Und ich denke – und das wäre mein dritter und letzter Punkt – eine wissenschaftliche Aufgabe, die erstaunlicherweise gar nicht so viele Bibliotheken füllt, wäre es, erst einmal genau zu beobachten, welche rechtsstaatlichen Strukturen diesem Verständnis nach spezifisch sind und auf der anderen Seite warum diese spezifischen Eigenheiten rechtstaatlicher Vollstreckung vielleicht einen legitimierenden Wert haben. Ich habe angedeutet, in welche Richtung eine solche Überlegung gehen könnte, aber man müsste sie vollziehen. Man müsste sie auch deswegen vollziehen, weil – und hier kann ich kurz aus dem Fach berichten – es über Rechtsstaatlichkeit eigentlich kaum Literatur gibt. Die einzige nennenswerte deutsche Monografie zum Rechtsstaatsprinzip, ein Buch aus den 1980er-Jahren (Philip Kunig, Das Rechtsstaatsprinzip 1986), ein gutes Buch, führt letztlich dazu zu sagen: Wir haben eigentlich keinen Begriff. Wir haben viele kleine Dinge, aber wir kriegen das nicht gemeinsam auf einen Begriff. Das ist ein Problem und ich würde sagen, es wäre eine interessante, wichtige Aufgabe, diese Gemeinsamkeiten von subjektiven Rechten, von richterlicher Unabhängigkeit, von der Verselbstständigung von Sanktionen, vom zögerlichen Umgang mit Vollstreckung noch einmal in den Blick zu nehmen und zu sehen, dass sie vielleicht doch institutionell etwas gemeinsam haben, was ich hier nur andeuten kann: Wir verstehen Rechtsstaatlichkeit wie eine Form von Pufferung, die zwischen Norm und Vollzug gesetzt wird. Wir verstehen unter Rechtsstaatlichkeit etwas, in dessen Rahmen eigene Entscheidungen getroffen werden müssen, von unabhängigen Richtern, aber auch von Leuten, die ihre Rechte verfolgen oder vielleicht auch darauf verzichten wollen. Oder von anderen Institutionen, die zwischen eine Regel und ihre Vollstreckung ein hohes Maß an zusätzlicher Reflexion und Spezifizierung setzen.

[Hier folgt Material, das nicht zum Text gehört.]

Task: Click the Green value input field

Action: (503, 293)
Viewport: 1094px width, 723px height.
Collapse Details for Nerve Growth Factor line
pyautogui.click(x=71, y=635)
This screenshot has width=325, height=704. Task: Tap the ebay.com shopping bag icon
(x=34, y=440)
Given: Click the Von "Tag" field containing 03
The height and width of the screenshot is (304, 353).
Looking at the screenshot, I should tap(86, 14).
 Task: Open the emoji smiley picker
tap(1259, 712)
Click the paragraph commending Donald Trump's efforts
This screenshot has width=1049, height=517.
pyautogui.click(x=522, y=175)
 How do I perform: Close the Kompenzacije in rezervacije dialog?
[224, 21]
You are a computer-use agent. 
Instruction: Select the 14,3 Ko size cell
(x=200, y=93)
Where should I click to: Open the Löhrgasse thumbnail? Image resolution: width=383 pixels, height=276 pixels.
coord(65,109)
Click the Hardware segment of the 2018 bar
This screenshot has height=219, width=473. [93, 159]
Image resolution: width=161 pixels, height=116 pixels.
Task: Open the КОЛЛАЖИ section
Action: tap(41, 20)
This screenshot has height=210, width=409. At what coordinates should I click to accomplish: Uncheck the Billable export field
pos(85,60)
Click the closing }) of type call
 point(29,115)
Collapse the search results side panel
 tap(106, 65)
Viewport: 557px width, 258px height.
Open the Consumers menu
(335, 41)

Doch: Bringt eine solche Reflexion etwas? Ist das jetzt der „Elfenbeinturm“? Nun, ich habe gar nichts gegen den Elfenbeinturm, das ist ein sehr schöner Ort, an dem ich mich gerne mal aufhalte. Ich glaube, der Eigenwert akkurater Begriffe ist gerade in den Rechtswissenschaften nichts Selbstgenügsames, sondern es ist eine Antwort auf die Frage, was genau wir schützen wollen, wenn wir uns gegenseitig beschwören, wir wollen rechtsstaatliche Strukturen schützen. In gewisser Weise ist es etwas, das man mit Blick auf einen internationalen oder transnationalen Diskurs über Rechtsstaatlichkeit auf den Tisch legen kann. Denn in der Tat erscheint es mir heute mehr denn je wichtig – gerade mit Blick auf die internen Krisen der Europäischen Union und die Frage, wie wir mit Ländern umgehen, die unserer Vorstellung einer freiheitlichen politischen Gemeinschaft nicht mehr entsprechen – dass dieser Umgang nicht nur clevere Diplomatie oder in gewisser Weise Prinzipienfestigkeit verlangt, sondern eine Reflexion darüber, wo genau der Punkt liegt, an dem unser Problem beginnt. Wo genau können wir institutionell dieses Problem festmachen, das so hoch aufgehängt und so prinzipiell wichtig ist, dass wir einen politischen oder einen juristischen Konflikt einzugehen bereit sind?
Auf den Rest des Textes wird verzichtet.